In the listing below, which lines contain the string "status"? Copy them all.
------------------------------------------------------------
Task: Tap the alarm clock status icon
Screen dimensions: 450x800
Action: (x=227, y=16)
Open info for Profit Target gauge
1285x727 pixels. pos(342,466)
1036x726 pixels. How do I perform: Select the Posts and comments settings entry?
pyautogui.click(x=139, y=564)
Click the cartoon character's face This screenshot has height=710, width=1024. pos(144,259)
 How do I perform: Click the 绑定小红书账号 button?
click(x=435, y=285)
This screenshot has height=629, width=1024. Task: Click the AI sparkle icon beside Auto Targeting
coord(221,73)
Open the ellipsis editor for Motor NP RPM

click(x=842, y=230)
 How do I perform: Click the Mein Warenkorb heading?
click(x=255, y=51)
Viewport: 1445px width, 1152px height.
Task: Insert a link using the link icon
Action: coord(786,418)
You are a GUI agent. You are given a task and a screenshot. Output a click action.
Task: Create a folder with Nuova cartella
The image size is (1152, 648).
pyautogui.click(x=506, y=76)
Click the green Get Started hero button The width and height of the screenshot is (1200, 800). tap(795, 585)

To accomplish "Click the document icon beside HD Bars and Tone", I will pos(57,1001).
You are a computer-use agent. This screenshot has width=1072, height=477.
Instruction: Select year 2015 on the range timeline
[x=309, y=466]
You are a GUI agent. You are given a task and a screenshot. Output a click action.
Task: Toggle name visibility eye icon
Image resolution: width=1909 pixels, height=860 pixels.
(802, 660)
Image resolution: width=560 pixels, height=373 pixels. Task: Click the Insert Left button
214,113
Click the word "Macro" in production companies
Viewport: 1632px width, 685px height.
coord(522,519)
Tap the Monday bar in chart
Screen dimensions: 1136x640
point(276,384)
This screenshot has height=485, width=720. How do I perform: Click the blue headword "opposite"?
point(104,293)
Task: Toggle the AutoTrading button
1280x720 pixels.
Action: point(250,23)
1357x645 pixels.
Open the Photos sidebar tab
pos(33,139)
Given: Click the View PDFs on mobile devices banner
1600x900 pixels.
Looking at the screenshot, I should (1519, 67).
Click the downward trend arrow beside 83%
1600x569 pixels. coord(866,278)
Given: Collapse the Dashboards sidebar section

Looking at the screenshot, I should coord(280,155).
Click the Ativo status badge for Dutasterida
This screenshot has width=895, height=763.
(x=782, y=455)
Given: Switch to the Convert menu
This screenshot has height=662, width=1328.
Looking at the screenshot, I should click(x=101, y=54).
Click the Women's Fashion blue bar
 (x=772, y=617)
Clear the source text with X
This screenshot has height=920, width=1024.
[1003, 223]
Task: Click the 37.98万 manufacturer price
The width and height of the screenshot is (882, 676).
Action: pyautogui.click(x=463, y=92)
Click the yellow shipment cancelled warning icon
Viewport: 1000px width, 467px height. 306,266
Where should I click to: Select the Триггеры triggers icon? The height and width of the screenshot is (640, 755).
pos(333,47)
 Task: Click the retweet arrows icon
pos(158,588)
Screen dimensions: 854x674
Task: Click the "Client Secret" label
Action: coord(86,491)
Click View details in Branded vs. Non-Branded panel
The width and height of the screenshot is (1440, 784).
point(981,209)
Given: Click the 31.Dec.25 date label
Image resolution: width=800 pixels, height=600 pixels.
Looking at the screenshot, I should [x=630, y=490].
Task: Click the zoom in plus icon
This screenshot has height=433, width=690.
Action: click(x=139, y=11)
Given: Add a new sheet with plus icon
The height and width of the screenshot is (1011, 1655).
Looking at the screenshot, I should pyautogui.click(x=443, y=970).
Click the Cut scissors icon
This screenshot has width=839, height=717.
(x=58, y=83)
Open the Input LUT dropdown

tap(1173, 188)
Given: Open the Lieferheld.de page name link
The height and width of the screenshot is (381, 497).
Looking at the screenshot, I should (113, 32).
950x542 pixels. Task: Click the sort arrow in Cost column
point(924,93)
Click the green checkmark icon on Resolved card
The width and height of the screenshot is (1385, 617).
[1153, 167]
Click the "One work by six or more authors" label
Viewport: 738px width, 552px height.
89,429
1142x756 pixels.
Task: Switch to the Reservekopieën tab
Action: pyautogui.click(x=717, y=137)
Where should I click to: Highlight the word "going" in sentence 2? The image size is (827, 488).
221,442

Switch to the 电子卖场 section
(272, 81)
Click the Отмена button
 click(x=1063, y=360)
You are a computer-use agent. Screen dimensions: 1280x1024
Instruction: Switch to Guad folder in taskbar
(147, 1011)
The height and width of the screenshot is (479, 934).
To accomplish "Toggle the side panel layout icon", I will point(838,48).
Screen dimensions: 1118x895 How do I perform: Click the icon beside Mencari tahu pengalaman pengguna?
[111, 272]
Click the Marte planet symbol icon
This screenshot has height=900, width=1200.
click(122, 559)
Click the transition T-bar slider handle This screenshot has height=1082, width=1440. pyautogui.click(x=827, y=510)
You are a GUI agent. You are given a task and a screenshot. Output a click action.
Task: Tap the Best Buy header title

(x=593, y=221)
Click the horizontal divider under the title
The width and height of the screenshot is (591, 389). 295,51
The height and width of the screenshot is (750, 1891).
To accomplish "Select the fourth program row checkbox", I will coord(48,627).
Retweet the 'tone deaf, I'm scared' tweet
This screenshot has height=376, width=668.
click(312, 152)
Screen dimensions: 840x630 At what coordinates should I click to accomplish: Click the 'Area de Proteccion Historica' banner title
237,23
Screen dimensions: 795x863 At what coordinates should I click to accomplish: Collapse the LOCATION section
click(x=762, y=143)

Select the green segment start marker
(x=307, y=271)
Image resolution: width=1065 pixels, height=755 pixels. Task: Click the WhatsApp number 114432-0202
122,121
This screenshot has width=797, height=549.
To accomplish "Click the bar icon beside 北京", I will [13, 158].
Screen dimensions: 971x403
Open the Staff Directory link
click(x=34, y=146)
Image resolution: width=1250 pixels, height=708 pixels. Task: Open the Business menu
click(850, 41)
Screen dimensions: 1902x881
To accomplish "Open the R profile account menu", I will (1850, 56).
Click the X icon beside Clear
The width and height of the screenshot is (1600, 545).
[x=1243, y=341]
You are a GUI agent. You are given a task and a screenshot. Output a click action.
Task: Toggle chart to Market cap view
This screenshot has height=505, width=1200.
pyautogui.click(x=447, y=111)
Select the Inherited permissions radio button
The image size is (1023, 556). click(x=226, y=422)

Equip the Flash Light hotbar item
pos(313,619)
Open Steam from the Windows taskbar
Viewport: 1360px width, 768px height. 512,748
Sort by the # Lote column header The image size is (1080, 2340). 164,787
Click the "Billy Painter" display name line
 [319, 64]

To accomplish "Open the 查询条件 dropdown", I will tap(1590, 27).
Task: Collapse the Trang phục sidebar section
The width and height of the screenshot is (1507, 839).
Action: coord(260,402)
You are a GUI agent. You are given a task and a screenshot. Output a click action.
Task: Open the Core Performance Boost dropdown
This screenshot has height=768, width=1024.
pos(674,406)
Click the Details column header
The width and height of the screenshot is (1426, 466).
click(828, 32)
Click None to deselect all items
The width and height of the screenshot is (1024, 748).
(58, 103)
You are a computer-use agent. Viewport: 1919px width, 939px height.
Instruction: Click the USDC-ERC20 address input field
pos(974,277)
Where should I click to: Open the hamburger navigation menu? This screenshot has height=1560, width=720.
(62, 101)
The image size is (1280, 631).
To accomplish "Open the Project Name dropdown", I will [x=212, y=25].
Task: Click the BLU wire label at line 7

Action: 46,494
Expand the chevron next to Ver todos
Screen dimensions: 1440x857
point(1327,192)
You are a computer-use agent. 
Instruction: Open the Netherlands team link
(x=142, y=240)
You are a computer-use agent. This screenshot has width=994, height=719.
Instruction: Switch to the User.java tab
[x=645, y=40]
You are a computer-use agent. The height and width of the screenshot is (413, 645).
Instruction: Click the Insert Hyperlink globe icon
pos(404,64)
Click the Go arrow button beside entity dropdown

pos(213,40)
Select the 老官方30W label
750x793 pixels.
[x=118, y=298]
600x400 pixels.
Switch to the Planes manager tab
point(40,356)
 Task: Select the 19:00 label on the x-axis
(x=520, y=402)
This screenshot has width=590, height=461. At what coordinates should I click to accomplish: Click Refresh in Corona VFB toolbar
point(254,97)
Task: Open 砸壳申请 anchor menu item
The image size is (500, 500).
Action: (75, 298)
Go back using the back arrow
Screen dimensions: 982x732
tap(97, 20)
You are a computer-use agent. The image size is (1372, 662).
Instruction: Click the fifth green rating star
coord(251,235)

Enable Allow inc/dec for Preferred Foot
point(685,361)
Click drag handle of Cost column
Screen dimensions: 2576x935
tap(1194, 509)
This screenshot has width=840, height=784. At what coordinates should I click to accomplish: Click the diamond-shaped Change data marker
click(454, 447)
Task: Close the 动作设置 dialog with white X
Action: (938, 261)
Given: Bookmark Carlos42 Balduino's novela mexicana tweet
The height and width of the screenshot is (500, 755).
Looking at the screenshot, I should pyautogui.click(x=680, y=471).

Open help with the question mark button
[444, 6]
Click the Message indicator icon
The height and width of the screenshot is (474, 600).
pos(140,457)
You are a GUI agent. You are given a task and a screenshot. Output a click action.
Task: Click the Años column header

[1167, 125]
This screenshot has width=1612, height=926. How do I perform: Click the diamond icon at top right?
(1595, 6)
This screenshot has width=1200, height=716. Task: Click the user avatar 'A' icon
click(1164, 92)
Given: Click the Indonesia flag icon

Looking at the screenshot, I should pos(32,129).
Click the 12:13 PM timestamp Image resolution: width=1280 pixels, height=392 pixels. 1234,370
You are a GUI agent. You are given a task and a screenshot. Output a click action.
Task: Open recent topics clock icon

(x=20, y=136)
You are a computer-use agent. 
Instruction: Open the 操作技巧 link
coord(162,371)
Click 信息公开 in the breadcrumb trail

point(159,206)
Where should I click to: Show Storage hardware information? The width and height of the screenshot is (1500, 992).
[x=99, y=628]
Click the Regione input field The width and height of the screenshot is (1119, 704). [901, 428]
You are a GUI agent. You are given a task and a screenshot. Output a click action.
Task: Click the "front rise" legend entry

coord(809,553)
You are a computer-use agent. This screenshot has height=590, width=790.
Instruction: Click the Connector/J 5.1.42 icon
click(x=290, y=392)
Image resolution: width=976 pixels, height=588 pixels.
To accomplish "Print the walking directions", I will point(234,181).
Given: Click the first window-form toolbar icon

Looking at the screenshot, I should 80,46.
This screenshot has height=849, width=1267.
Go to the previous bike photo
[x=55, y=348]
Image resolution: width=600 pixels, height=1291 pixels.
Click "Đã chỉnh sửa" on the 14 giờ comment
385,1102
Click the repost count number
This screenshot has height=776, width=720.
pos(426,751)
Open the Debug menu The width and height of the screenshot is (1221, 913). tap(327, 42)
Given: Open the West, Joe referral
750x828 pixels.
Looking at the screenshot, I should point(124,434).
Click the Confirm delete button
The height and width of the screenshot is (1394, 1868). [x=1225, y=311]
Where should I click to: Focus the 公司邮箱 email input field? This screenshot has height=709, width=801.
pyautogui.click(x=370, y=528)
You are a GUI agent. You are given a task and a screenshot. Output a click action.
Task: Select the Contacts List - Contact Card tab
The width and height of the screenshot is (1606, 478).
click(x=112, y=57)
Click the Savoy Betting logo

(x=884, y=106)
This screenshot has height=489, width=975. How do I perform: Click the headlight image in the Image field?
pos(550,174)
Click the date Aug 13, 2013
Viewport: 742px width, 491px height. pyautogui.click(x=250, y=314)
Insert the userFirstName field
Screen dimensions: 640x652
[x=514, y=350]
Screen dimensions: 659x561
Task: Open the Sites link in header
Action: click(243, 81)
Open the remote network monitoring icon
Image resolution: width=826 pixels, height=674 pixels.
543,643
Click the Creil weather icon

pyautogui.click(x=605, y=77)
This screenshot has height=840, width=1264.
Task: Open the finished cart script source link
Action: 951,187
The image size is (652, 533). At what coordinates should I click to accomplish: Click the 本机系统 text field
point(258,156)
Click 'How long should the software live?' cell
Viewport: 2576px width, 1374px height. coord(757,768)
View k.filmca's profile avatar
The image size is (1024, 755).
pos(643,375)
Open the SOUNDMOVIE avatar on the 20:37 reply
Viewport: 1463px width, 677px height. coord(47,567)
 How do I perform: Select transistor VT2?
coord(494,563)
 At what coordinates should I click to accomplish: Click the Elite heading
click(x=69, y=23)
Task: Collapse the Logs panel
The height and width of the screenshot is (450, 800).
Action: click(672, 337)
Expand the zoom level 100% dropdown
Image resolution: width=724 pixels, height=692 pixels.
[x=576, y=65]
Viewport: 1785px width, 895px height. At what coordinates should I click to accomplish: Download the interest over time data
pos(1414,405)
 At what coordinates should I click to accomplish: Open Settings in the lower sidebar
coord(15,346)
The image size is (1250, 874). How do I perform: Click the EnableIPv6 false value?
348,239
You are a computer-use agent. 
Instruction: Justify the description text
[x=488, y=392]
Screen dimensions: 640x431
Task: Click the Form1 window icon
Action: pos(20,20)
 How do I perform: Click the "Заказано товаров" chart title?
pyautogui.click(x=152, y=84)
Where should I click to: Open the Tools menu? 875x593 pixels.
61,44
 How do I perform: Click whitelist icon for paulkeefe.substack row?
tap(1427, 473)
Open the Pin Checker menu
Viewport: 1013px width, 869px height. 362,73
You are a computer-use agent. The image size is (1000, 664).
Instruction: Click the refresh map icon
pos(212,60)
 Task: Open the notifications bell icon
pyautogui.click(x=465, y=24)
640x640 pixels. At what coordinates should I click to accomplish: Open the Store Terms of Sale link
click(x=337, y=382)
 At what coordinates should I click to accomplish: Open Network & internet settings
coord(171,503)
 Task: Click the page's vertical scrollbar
------------------------------------------------------------
## Your response
Task: Tap the alarm clock status icon
Click the Ativo status badge for Dutasterida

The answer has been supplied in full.